Contoocook River Water-foul & A Different Kind of Dowsing

An Important Discovery

Newspaper clipping highlighting the student research that led to the discovery of a broken sewer pipe in Peterborough.

Front page story in a local newspaper article highlighting Marian Baker and her student’s “water-foul” discovery in the Contoocook River. Click the image to see a larger version.

At our annual meeting in October 1985, one of our presenters was staff member Marian Baker. She recounted the years when she used the Contoocook River as a teaching site for Conant, ConVal, and Hillsborough-Deering high school students up and down the river. Most memorable was the time that students testing for E. coli bacteria led to front-page coverage by the local press.

ConVal students had actually discovered what appeared to be a pollution hot spot in the river in Peterborough. State authorities were contacted to corroborate their findings, and further testing showed that the students’ discovery was very real.
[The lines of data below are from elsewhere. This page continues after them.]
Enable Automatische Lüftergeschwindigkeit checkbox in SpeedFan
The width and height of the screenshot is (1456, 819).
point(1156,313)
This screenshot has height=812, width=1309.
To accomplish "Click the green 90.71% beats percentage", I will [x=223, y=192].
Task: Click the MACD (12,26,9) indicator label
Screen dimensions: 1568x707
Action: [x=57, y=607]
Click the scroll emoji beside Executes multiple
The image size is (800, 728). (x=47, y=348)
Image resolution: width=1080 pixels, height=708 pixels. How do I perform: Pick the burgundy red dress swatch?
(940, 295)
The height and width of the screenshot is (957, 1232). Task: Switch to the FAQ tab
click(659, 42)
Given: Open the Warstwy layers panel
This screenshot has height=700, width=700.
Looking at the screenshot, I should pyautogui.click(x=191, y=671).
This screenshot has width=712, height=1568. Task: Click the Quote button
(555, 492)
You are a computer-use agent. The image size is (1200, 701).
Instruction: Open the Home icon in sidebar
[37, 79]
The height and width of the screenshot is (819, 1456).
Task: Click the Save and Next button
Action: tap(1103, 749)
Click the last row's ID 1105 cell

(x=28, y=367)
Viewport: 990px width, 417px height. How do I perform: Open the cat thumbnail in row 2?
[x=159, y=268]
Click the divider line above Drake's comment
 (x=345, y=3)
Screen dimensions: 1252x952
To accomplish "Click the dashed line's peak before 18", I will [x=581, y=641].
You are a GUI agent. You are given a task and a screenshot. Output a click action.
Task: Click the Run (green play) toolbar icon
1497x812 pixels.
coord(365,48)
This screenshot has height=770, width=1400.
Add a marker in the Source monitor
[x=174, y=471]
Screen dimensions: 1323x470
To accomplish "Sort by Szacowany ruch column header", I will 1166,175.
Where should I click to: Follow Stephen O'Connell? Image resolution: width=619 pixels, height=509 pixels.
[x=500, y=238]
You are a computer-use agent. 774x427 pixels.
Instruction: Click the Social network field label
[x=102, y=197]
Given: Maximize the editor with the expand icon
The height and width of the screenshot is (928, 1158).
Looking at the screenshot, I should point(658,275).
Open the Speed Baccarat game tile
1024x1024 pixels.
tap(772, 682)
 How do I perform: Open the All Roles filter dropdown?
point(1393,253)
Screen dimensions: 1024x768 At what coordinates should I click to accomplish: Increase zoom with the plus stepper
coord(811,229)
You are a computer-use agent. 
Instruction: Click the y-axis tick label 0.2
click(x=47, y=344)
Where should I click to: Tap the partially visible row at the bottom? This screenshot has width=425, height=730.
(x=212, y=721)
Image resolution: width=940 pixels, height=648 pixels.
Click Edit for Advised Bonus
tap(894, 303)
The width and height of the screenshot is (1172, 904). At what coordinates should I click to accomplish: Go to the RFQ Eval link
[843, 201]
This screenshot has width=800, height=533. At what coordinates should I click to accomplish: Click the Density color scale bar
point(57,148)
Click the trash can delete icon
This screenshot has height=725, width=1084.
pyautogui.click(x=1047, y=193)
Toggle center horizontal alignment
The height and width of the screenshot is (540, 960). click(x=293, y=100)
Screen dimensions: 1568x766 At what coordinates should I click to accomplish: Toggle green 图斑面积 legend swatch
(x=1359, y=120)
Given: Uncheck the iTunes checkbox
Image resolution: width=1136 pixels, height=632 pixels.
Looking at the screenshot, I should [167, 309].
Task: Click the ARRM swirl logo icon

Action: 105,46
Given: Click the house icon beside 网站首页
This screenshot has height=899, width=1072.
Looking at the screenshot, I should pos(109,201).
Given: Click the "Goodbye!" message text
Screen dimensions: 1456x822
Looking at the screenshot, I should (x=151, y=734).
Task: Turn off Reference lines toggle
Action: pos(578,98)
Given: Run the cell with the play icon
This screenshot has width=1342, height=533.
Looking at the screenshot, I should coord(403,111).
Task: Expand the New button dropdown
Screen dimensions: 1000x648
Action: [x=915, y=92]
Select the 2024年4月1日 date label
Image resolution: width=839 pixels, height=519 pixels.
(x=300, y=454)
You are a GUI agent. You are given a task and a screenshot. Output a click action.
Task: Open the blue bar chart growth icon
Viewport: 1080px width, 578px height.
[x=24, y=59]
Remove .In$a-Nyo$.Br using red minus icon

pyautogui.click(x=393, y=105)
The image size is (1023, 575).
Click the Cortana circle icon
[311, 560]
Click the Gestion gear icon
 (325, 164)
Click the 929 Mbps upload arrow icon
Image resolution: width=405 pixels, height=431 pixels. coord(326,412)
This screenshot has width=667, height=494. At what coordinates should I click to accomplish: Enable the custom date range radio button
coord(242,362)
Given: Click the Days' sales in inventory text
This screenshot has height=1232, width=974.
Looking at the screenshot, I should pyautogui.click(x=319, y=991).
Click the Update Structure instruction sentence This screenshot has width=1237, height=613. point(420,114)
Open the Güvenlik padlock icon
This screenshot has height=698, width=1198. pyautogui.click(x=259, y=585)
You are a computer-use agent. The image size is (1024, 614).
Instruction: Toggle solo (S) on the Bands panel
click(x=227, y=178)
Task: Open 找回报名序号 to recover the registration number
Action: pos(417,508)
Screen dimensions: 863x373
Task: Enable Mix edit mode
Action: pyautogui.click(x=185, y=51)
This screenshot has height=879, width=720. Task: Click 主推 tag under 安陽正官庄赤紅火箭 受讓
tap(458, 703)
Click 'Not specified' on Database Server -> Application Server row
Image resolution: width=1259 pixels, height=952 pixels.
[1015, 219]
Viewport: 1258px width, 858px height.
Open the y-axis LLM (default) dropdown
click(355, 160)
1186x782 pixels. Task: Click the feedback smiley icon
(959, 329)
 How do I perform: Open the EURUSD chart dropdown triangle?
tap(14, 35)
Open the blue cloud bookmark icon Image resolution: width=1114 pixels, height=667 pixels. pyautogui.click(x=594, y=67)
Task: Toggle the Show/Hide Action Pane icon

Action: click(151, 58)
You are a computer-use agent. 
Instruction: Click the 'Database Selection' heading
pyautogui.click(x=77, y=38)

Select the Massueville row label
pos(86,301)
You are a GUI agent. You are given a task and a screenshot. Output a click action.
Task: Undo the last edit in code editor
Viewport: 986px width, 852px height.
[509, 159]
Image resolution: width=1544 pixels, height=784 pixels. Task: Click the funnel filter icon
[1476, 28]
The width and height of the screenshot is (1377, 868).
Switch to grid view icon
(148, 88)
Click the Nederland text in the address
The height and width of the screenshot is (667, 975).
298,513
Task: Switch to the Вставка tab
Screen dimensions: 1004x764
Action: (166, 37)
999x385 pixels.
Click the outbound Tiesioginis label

It seems that back when the sewerage system for Peterborough was constructed, there was a failure to complete a hookup for the famed Peterborough Diner! Need I say more?

Our Pit Runneth Over…

Another mucky tale happened in the summer of 1986 when the region was experiencing a building boom. We teamed up with the Soil Conservation Service, now called the Natural Resources Conservation Service, to conduct a workshop called “Soils and Septic Systems,” with the goal of instructing the 80 participants on interpreting a particular soil’s characteristics and suitability, or lack thereof, for the construction of leach fields.

To get ready for the day, Bud Adams volunteered to use his backhoe to dig a demonstration soil test pit, so that we could measure soil permeability and see the effects of a seasonally fluctuating groundwater table. It seemed like a great idea, but none of us knew the details about the elaborate underground pipe system that had been constructed for Eleanor Briggs‘ grandparents [the original owners of what is now the Harris Center building and grounds]. The system brought water all the way from Jack’s Pond on the flank of Mount Skatutakee down to several houses, including what is now the Harris Center — back then complete with formal fountains and a swimming pool.

Bud’s backhoe brought all this history to light. To quote the account in the Hearsay, “Our pit runneth over!”